ACTION ITEM - Please read the thesis summary and state which type of asset it says demonstrated the highest degree of responsiveness to both explosivity and investor sentiment.

Top of TEXT UNDER STUDY

The first study investigates the role of institutional investors in bubble formation through a cross-market analysis of their participation and each market’s explosivity. It concludes that institutional investors are key agents of market explosivity. The second study assesses the impact of investor sentiment on asset returns using wavelet coherence analysis, confirming that sentiment exerts a more substantial effect on returns than vice versa. Notably, this relationship
varies across time, frequency scales and asset types. The final study contrasts the impact of investor sentiment as measured by both a sentiment index and attention during both explosive versus non-explosive periods. It concludes that the effect of sentiment direction weakens during explosivity, whereas the influence of attention strengthens. While aligning with past literature, the overall findings of this thesis further enrich it, providing a deeper understanding that assets of a similar nature exhibit comparable levels of explosivity and sensitivity to investor sentiment, with cryptocurrencies demonstrating the highest degree of responsiveness to both factors. The contribution of this thesis to the existing literature is multifaceted, with its most notable aspects being the investigation of the agents behind the formation of bubbles through a comprehensive market comparison, as well as its application of the frequency domain to investor
sentiment using Stocktwits data to uncover the direction and evaluate the magnitude, frequency, and temporal dimension of impact on assets as well as establishing its changing influence in and out of bubbles. Ultimately, the thesis underscores the critical importance of investor sentiment to practitioners and regulators alike, advocating for the imperative to promote the dissemination of accurate information. Furthermore, it is recommended that regulators not be apprehensive about the growing number of individual investors and that they regulate all assets with investor perception in mind.

Bottom of TEXT UNDER STUDY
Top of RECORD SET

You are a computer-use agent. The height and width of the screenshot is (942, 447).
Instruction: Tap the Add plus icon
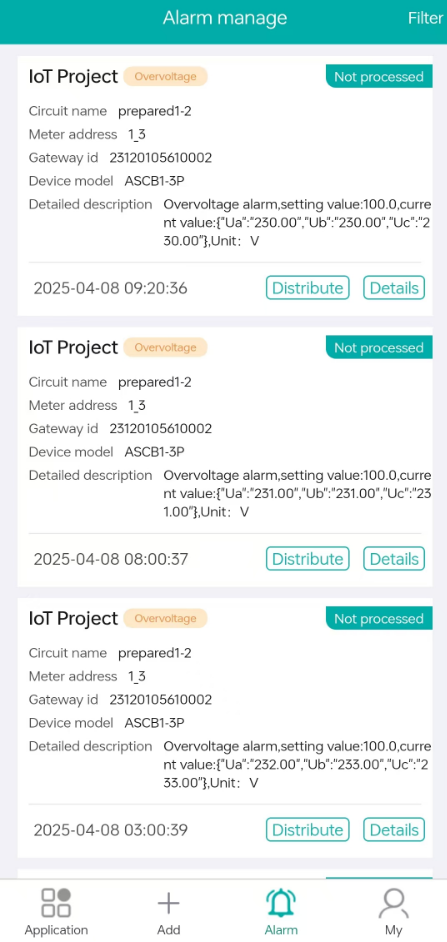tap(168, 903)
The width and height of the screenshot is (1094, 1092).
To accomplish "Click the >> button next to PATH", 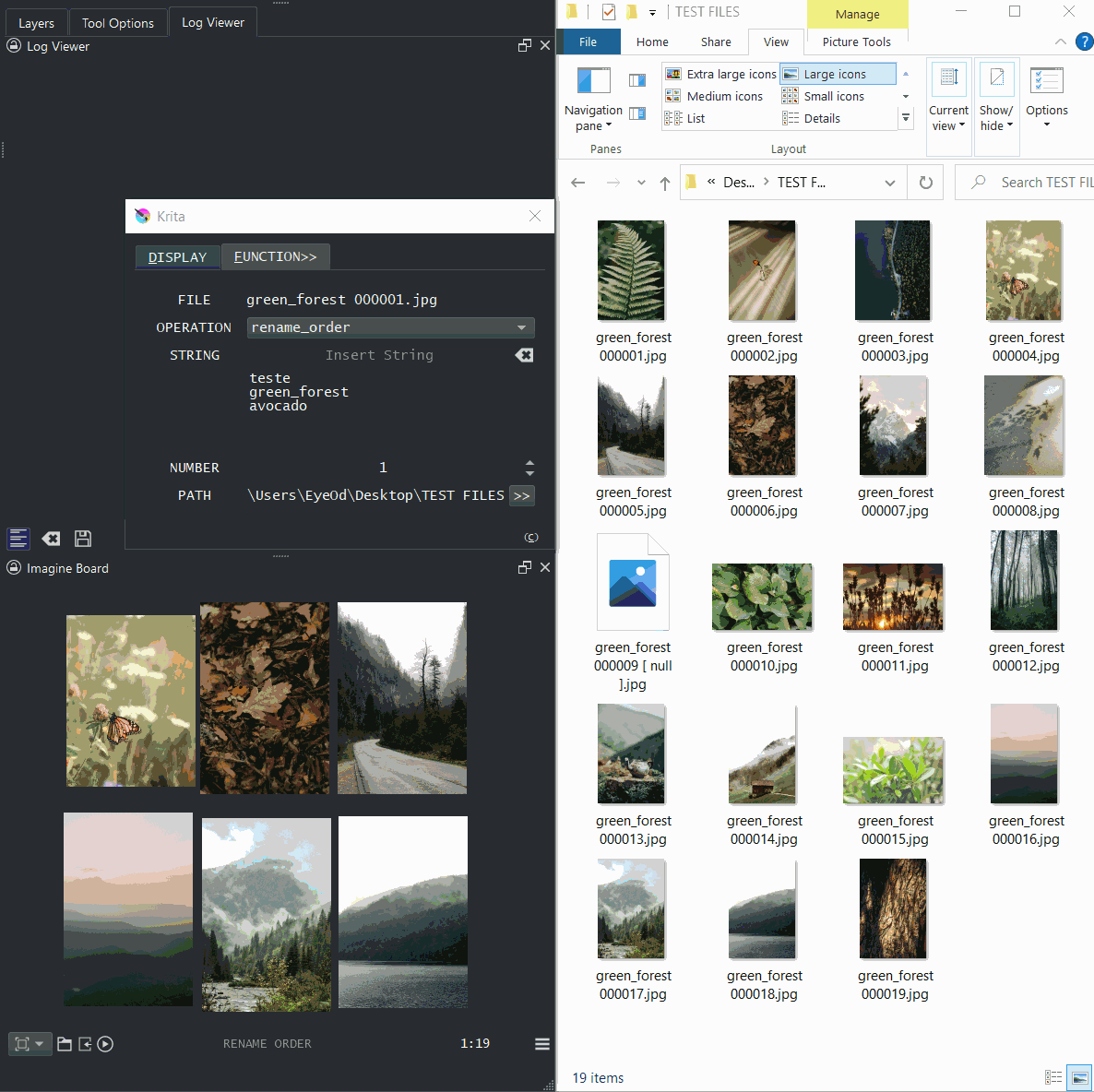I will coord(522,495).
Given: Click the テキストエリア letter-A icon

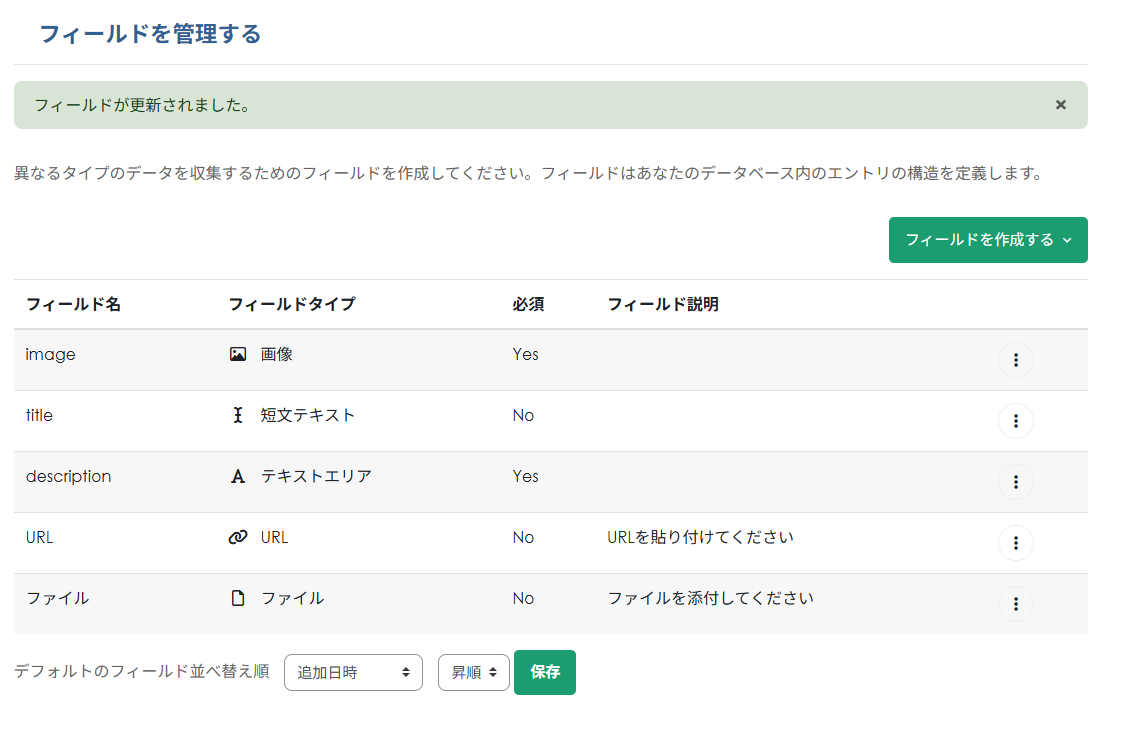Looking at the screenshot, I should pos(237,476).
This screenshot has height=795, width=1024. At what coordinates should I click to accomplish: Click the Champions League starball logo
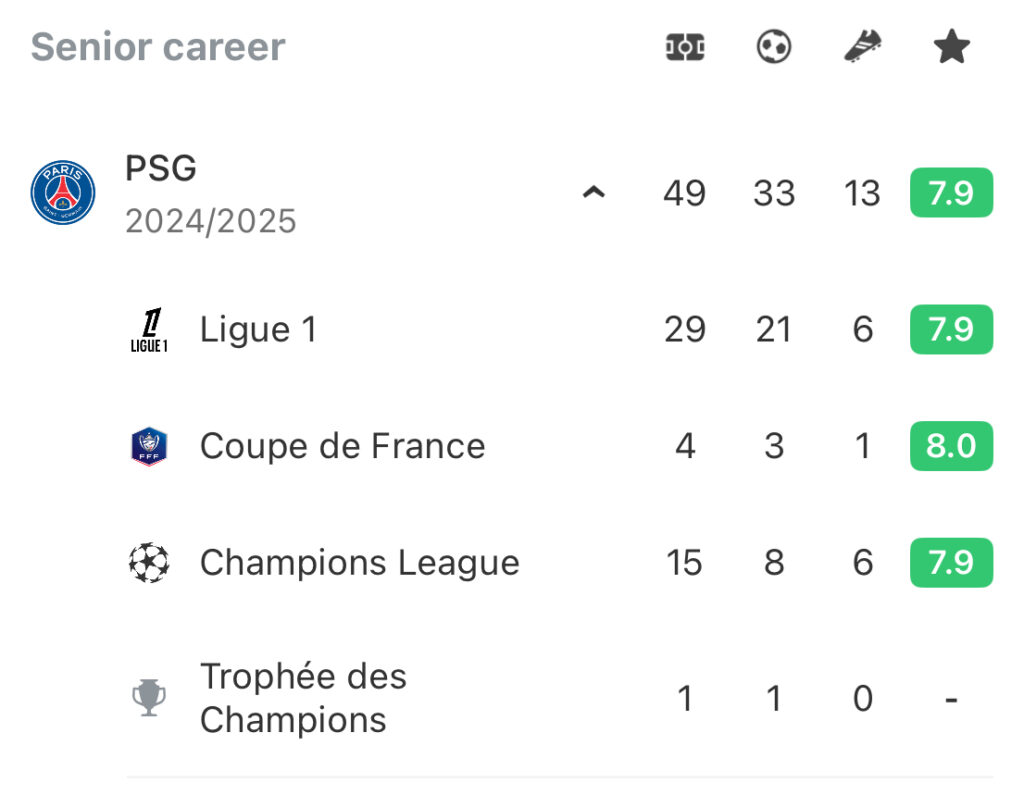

Bottom of RECORD SET

YOUR SOLUTION - Cryptocurrencies.